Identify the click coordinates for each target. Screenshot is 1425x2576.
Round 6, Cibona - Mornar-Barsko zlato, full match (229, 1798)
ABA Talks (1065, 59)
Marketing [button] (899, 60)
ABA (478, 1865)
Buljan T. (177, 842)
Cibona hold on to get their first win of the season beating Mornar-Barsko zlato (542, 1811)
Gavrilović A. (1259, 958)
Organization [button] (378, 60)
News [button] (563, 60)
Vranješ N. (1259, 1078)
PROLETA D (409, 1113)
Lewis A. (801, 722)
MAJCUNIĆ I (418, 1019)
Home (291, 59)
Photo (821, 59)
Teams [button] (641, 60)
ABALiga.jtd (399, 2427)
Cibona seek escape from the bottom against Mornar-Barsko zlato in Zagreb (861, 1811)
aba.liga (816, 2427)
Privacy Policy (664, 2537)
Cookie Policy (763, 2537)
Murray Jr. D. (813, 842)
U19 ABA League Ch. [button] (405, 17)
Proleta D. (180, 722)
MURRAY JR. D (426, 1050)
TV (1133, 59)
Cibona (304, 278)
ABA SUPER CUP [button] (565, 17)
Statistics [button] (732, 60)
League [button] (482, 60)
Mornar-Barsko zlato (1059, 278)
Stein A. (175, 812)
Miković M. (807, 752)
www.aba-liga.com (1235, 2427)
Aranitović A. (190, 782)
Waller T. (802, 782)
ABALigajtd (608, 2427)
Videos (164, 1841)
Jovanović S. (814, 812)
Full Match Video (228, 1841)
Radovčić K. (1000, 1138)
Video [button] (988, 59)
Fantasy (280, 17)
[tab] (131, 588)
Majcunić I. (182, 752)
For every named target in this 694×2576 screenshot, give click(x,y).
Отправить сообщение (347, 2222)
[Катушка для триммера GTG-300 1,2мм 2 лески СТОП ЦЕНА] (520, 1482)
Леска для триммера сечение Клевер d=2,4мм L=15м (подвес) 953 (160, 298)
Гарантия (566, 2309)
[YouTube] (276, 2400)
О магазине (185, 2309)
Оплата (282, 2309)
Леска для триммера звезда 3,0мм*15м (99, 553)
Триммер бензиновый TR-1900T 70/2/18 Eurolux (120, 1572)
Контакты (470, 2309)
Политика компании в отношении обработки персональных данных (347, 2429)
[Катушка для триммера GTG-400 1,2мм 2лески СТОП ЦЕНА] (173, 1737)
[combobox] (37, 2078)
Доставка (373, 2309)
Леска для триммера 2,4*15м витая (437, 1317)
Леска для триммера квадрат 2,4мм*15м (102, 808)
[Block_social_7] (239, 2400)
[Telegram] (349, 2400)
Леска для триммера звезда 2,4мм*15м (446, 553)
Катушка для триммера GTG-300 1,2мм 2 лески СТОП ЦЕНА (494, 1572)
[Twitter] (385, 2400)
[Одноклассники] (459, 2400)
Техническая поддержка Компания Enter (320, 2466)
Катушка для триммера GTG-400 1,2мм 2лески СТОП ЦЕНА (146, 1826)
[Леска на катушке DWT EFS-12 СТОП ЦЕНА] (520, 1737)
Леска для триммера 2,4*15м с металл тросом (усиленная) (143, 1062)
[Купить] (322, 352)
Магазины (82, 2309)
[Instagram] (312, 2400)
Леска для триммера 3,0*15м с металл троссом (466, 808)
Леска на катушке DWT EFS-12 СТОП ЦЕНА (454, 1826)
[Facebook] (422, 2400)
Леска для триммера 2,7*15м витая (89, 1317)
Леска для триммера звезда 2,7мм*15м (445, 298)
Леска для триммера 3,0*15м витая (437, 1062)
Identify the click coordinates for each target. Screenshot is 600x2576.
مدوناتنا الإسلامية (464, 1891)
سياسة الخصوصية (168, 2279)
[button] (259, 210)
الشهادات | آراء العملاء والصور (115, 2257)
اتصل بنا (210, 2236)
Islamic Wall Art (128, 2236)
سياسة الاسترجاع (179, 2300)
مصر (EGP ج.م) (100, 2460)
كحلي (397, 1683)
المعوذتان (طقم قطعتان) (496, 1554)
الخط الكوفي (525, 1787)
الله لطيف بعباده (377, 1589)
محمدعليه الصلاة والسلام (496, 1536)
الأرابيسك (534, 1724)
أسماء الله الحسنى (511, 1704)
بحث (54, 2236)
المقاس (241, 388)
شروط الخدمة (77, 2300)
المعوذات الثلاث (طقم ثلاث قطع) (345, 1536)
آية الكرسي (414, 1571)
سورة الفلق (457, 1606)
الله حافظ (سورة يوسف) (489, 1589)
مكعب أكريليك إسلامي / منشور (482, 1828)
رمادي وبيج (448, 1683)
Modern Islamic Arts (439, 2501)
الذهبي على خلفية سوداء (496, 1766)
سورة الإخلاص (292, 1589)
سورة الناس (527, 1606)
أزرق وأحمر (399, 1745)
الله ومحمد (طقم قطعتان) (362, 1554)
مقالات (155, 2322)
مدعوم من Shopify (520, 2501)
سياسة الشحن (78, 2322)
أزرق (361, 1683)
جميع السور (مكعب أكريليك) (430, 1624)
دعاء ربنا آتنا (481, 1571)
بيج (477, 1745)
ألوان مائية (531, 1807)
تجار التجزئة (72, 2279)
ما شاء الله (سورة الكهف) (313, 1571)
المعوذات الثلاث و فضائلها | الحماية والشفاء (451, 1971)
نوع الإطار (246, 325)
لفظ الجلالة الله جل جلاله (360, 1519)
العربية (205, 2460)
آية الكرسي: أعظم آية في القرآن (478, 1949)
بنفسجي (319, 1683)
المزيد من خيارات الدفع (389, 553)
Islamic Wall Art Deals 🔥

= = =

■ **TASK OBJECTIVE**
Nothing but a number should be written: how many lines of the preceding listing contain "المعوذات".

■ **SOLUTION FOR THIS EXERCISE**
2